# Questions:
A - From the short sale article below, extract the passage starting at "Infographic: What would" and ending at "the short sale.", copied word for word.
B - Answer these questions using the short sale article below:
(i) According to the article, what does it mean for a borrower to be upside down on their mortgage?
(ii) Who typically negotiates the short sale with the lender once the buyer and seller agree to the purchase contract terms?
(iii) What contingency does the article say to negotiate with the buyer?
C - Carry on the short sale article below, starting after its final sentence.

# Text shown:
########################################

How Does A Short Sale Work?

Many buyers are not familiar with short sales and often wonder just how does a short sale work. A short sale is a property that has not been foreclosed by the borrower’s lender, but may be heading to foreclosure if the borrower is in default on their mortgage or about to default. The borrower is typically facing a financial hardship that results in the default situation. Because the borrower is upside down on their mortgage, meaning the property is worth less than what the borrower owes their lender, the borrower is unable to sell the property and pay off the mortgage.

Basically, the borrower is short the difference between the sale proceeds and the mortgage balance. Therefore, the one thing that every short sale has in common is that the borrower’s lender must approve the sale and write off the difference between the sale proceeds and what the borrower owes on their mortgage.

How Does a Short Sale Work Successfully?

Infographic: What would you do if you can

The art of negotiating and successfully closing a short sale depends on how skilled the buyer and seller are at negotiating a deal that the lender will accept. This is where a real estate professional such as a real estate attorney, Realtor or short sale negotiator can be helpful. Many sellers list their home with a local short sale Realtor to market the home and help with the negotiations between the buyer and the seller. An attorney or short sale negotiator typically negotiates the short sale with the lender once the buyer and seller agree to the purchase contract terms. Be sure to negotiate a contingency with the buyer that the sale is contingent upon the lender’s approval of the short sale.

########################################

# Dataset:
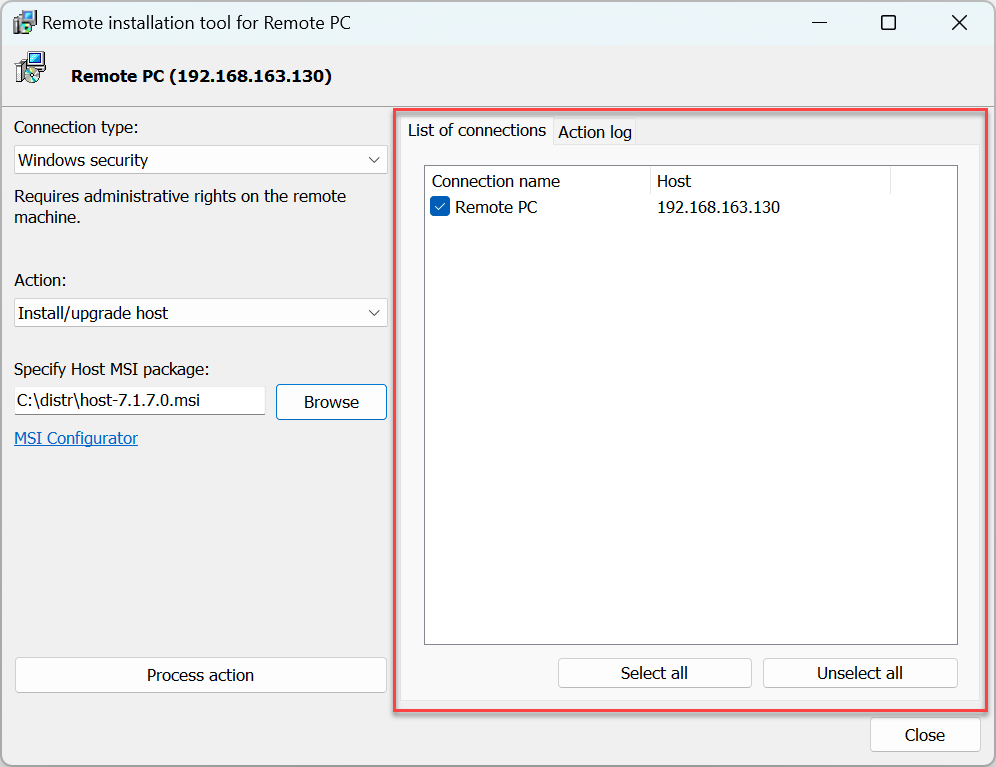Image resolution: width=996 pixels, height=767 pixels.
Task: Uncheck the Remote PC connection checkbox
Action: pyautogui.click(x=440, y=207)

########################################

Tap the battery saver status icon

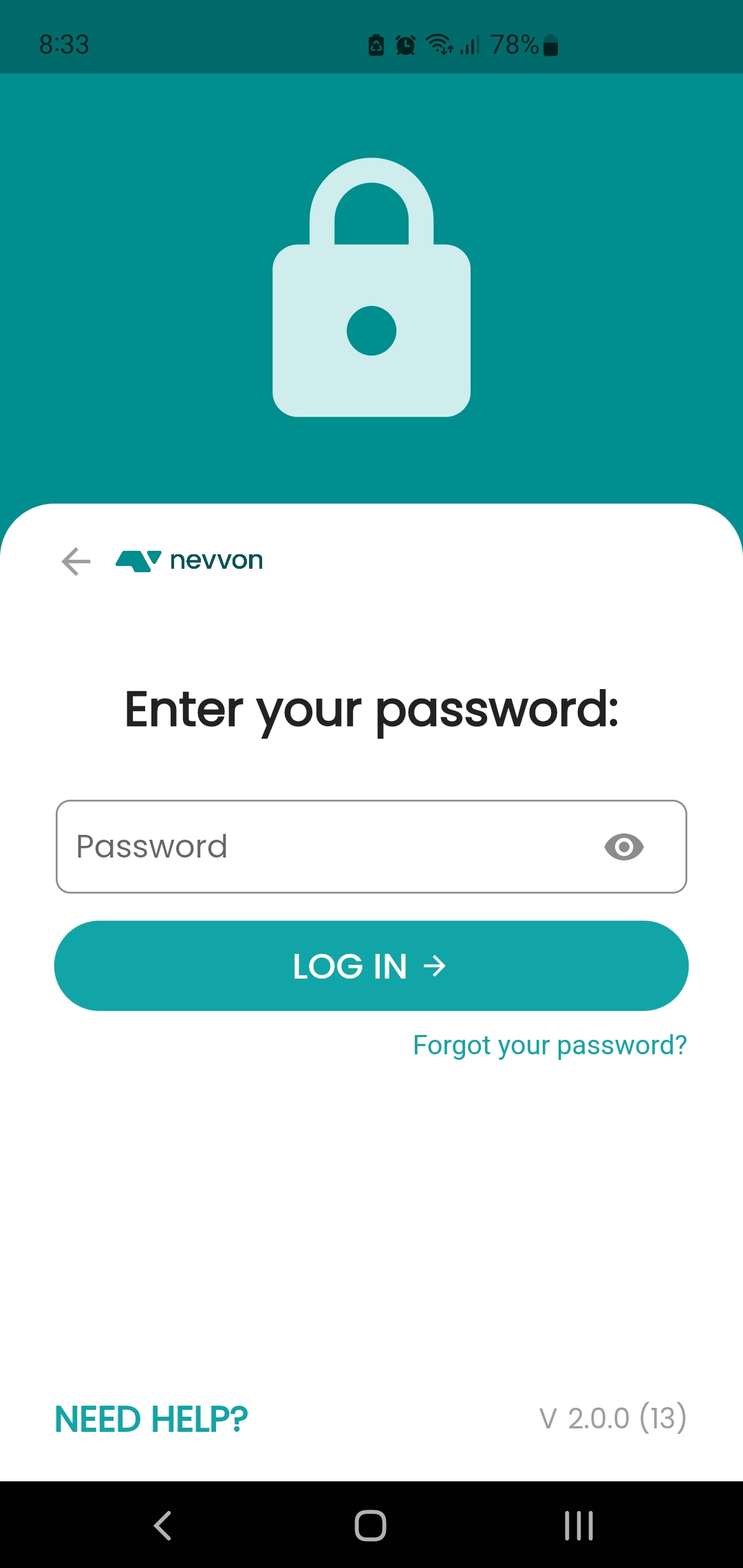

########################################

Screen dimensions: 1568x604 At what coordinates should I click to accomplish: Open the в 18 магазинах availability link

########################################

# Outputs for the tasks:
A -
Infographic: What would you do if you can

The art of negotiating and successfully closing a short sale depends on how skilled the buyer and seller are at negotiating a deal that the lender will accept. This is where a real estate professional such as a real estate attorney, Realtor or short sale negotiator can be helpful. Many sellers list their home with a local short sale Realtor to market the home and help with the negotiations between the buyer and the seller. An attorney or short sale negotiator typically negotiates the short sale with the lender once the buyer and seller agree to the purchase contract terms. Be sure to negotiate a contingency with the buyer that the sale is contingent upon the lender’s approval of the short sale.

B -
(i) The property is worth less than what the borrower owes their lender.
(ii) An attorney or short sale negotiator.
(iii) That the sale is contingent upon the lender's approval of the short sale.

C -
Lenders can be difficult to deal with if you are not familiar with how the short sale process works. Hiring a real estate professional will actually make it easier for you because they are experienced with the short sale process and will make sure that the proper paperwork is sent to the lender. It is important whether or not you use a real estate professional to assist you with the negotiations to make sure to send the lender all the financial information that they request. Typically, the following financial information will need to be provided to the lender:

  • Hardship letter explaining the borrower’s financial hardship
  • Recent financial statement
  • Recent bank statements
  • Copies of last two paycheck stubs
  • Copies of last two year’s income tax returns
  • Copies of W-2’s or 1099’s
  • Copy of the purchase and sale contract
  • Copy of any real estate brokerage commission agreement (the lender pays the broker’s commissions)

Following up with the lender after you send the documents is also important because many times the paperwork gets lost, and you have to send it a couple times. The entire process could take anywhere from 90 days to 6 months or longer so you have to be patient and persistent.

Once the lender assigns a negotiator to your file, you know the process is moving along. The negotiator will either accept the short sale or counter with other terms. If you and the buyer both agree to the terns, then you have a deal. It is always a good idea to negotiate that the short sale proceeds satisfy the loan balance so the lender cannot come back later and get a deficiency judgment against you.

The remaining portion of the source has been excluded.